The Met allele of the Val66Met SNP of the BDNF gene (rs6265) is associated with impaired activity-dependent release of brain-derived neurotrophic factor (BDNF), resulting in reduced synaptic plasticity, impaired glutamatergic neurotransmission, and morphological changes. While previous work has demonstrated Val66Met effects on magnetic resonance spectroscopy (MRS) markers of either glutamatergic metabolism (Glx) or neuronal integrity (NAA), no study has investigated Val66Met effects on these related processes simultaneously.

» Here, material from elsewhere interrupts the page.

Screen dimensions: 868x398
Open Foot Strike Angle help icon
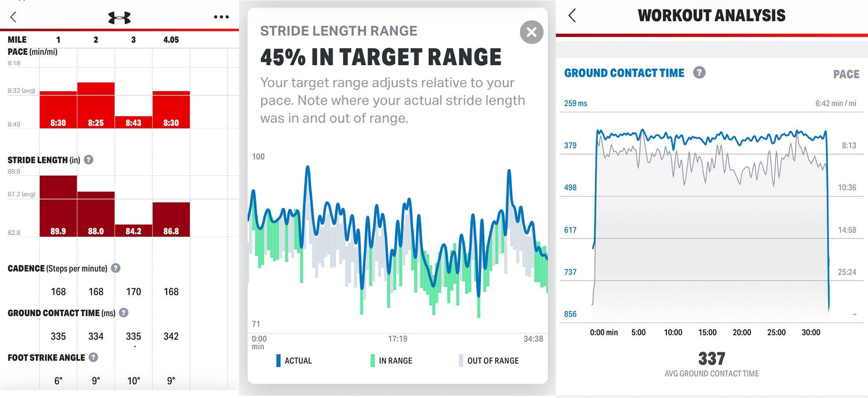[x=93, y=357]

As these metabolites share a metabolic pathway, the Glx/NAA ratio may be a more sensitive marker of changes associated with the Val66Met SNP. This ratio is increased in psychiatric disorders linked to decreased functioning in the anterior cingulate cortex (ACC). In this study, we investigated the correlation of the Val66Met polymorphism of the BDNF gene with Glx/NAA in the pregenual anterior cingulate cortex (pgACC) using MRS at 3 Tesla (T) (n = 30, all males) and 7 T (n = 98, 40 females). In both cohorts, Met carriers had lower Glx/NAA compared to Val homozygotes. Follow-up analyses using absolute quantification revealed that the Met carriers do not show decreased pgACC glutamate or glutamine levels, but instead show increased NAA compared to the Val homozygotes. This finding may in part explain conflicting evidence for Val66Met as a risk factor for developing psychiatric illnesses.